_Task item_
The response should contain every record, reproduced exactly.

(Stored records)
****************************************

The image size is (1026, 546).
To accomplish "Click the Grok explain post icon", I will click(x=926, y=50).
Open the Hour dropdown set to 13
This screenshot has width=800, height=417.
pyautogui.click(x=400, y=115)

****************************************

_Answer to this exercise_
The image size is (1026, 546).
To accomplish "Click the Grok explain post icon", I will click(x=926, y=50).
Open the Hour dropdown set to 13
This screenshot has width=800, height=417.
pyautogui.click(x=400, y=115)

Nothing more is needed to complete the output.